Il rendimento del decennale italiano ieri pomeriggio alle due e mezza è improvvisamente salito oltre il 5% per poi ritracciare e chiudere al 4,9%. L’impennata è stata contestuale alla pubblicazione degli ultimi dati sul mercato del lavoro americano che a settembre ha aggiunto più occupati delle attese. La dinamica che spinge al rialzo il tasso delle obbligazioni italiane, per ora, è profondamente diversa da quella del 2011, quando l’Italia era alle prese con una crisi dei debiti sovrani specifica. I rendimenti delle obbligazioni statali dei principali Paesi sono saliti contestualmente; sale anche lo spread perché lo stress finanziario che produce il rialzo dei tassi colpisce maggiormente chi viene percepito come più fragile.
Siamo in una fase particolare perché mentre il mercato da un lato sembra aver accettato che i tassi rimarranno alti più a lungo, dall’altro è convinto che questi siano o i livelli massimi o qualcosa di molto simile; da qua in avanti la strada dei tassi è sostanzialmente in discesa e, al limite, l’unica questione da risolvere è quando inizi il calo. Questo era più o meno quello che si diceva sei mesi fa; nel frattempo il rendimento del decennale italiano è passato dal 4% al 5% e quello americano dal 3,4% al 4,8%.
Il “problema”, per molti settori industriali e finanziari già in difficoltà, è che non siamo in una fase di recessione e gli ultimi dati sul mercato del lavoro americano lo confermano. È inutile vivisezionare il dato e dividerlo tra incrementi dei posti di lavoro part-time e a tempo pieno. Quello che importa è che il mercato del lavoro è ancora in grado di generare nuovi posti di lavoro.
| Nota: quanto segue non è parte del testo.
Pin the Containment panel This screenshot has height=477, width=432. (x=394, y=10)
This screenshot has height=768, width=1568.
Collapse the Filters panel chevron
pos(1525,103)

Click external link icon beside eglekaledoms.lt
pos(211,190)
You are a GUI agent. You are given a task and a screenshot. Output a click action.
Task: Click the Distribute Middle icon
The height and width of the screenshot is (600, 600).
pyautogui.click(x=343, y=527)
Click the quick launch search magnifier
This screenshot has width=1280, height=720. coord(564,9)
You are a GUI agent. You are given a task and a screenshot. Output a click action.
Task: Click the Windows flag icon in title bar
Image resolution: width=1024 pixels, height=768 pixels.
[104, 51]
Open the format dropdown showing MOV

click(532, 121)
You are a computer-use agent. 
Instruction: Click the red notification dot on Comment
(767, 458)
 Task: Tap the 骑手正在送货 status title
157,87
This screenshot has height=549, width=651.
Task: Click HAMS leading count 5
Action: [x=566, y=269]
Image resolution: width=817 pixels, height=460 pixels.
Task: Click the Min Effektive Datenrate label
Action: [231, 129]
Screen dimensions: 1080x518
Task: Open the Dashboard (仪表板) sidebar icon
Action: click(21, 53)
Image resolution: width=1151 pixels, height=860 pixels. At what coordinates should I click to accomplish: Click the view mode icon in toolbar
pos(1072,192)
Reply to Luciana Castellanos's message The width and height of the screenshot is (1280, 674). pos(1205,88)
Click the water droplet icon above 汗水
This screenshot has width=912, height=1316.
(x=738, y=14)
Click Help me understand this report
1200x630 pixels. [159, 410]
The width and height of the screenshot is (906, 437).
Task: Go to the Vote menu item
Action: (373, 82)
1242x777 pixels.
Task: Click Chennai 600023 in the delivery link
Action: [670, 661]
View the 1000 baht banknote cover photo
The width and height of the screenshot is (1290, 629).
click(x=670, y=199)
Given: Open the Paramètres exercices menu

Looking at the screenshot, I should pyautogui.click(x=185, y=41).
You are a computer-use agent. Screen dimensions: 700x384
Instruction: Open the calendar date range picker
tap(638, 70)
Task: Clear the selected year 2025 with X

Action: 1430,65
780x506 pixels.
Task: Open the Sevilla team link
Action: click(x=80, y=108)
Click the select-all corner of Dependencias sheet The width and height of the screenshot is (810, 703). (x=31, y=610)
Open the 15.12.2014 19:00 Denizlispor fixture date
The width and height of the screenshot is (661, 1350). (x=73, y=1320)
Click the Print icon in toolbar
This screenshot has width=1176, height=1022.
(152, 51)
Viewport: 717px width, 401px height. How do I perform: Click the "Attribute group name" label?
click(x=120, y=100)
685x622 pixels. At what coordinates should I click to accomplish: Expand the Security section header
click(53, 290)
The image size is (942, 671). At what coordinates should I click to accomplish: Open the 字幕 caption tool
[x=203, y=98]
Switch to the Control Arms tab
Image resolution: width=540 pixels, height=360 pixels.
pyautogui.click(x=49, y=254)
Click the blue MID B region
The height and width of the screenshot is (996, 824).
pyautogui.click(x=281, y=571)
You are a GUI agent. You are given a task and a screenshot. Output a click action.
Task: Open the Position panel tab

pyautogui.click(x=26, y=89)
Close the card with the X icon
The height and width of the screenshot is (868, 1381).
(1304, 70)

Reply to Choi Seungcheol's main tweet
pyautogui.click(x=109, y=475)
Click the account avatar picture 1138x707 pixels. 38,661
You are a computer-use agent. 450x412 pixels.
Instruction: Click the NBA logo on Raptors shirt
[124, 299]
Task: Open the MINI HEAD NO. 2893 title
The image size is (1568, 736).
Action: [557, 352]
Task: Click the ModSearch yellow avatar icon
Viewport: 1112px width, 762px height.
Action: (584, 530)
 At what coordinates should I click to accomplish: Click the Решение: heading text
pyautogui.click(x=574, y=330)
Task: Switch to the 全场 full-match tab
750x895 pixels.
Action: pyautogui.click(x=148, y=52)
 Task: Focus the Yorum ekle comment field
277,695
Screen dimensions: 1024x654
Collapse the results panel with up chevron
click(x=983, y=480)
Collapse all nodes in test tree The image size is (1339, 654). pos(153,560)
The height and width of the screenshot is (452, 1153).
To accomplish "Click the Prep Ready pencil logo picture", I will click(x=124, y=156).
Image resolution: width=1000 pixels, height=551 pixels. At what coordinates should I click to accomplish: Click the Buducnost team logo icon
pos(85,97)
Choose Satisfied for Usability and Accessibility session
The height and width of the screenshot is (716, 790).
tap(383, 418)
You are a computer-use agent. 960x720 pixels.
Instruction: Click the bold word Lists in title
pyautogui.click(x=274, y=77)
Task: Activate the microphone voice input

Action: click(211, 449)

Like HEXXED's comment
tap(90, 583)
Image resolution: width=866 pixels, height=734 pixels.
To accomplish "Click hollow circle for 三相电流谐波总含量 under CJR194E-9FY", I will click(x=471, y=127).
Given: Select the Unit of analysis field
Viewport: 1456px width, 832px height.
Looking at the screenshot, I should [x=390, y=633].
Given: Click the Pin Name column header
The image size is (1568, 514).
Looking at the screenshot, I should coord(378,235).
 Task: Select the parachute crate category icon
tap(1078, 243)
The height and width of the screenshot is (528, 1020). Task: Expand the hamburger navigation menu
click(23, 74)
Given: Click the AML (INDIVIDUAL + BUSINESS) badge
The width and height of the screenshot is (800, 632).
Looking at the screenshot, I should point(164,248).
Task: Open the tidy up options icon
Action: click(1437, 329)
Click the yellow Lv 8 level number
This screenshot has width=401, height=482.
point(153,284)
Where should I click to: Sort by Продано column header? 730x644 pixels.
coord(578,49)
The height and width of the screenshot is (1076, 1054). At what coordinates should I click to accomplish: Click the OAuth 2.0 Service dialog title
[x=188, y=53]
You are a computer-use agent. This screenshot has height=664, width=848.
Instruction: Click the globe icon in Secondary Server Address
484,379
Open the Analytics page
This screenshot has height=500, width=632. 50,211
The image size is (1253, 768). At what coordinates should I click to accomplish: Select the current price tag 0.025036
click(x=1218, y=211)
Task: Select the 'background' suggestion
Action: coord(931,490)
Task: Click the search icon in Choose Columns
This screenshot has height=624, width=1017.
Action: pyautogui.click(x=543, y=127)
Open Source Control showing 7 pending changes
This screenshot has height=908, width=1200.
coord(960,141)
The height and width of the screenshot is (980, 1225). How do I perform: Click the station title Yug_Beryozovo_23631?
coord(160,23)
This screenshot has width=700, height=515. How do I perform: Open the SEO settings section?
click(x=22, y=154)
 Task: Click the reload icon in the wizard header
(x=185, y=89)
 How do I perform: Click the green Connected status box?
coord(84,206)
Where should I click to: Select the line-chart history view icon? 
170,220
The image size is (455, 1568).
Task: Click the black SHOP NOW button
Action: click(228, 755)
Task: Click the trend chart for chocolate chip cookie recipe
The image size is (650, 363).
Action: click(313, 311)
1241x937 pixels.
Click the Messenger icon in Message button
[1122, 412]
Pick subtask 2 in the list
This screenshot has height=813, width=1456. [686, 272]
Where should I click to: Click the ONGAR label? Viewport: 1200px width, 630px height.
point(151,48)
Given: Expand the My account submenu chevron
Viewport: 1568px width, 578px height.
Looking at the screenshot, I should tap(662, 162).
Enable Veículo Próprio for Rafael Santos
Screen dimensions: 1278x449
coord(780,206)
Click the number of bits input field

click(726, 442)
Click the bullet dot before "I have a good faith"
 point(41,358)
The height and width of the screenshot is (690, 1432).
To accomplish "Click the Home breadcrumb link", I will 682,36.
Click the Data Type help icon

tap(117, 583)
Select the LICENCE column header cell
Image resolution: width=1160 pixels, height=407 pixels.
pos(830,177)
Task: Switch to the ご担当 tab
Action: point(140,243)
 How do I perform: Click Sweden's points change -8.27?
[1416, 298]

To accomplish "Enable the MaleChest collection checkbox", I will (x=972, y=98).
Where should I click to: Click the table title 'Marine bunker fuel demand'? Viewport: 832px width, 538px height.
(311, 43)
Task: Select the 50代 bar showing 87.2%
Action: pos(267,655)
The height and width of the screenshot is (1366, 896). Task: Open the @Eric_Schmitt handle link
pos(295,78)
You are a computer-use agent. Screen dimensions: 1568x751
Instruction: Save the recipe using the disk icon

Si fa strada, quindi, la prospettiva di un “soft landing”, un atterraggio morbido dell’economia, che non comporta né tagli rapidi dei tassi, né uno sgonfiamento veloce dell’inflazione. Il motore di questo soft landing, nonostante le condizioni già critiche di alcuni settori, è il deficit pubblico che negli Stati Uniti non accenna a diminuire; il debito pubblico americano, anzi, aggiorna nuovi massimi con una velocità irreale. Questo quadro non solo giustifica il mantenimento di questi tassi per altri mesi, ma un ulteriore incremento. Il deficit, americano in primis, è il motore che sostiene tutto ed evita che le criticità già in atto sfocino in una crisi vera.
Più a lungo dura questa situazione, più alto sarà il prezzo da pagare alla fine e più danni farà la volatilità finanziaria che un aumento dei tassi inevitabilmente comporta. Aggiungiamo che la Fed ha storicamente sempre cercato di evitare crisi economiche e finanziarie nell’anno elettorale per evitare di influenzarne l’esito. L’orizzonte, quindi, potrebbe spostarsi di altri sei mesi. Le crisi potrebbero manifestarsi nella periferia dell’impero, ma sono le condizioni del suo centro a dettare l’agenda; senza una crisi in America non c’è un’inversione vera.
Gli strumenti principali per prepararsi alla fase che si apre e, ancora di più, al suo epilogo sono due. Il primo è la capacità del sistema di sopportare tassi in salita e, eventualmente, di convogliare il risparmio offrendo una prospettiva di crescita e risanamento dei conti. Il secondo è la capacità di combattere l’inflazione senza mezzi monetari; in questo caso l’ingrediente principale è un’ampia disponibilità di energia a basso costo.
Se il mercato si convince che non c’è alcuna recessione imminente e che questo accade perché il deficit pubblico rimane elevato, allora lo scenario è quello di un ulteriore rialzo dei tassi. Sperare che una recessione spezzi questa dinamica è, come minimo, poco lungimirante.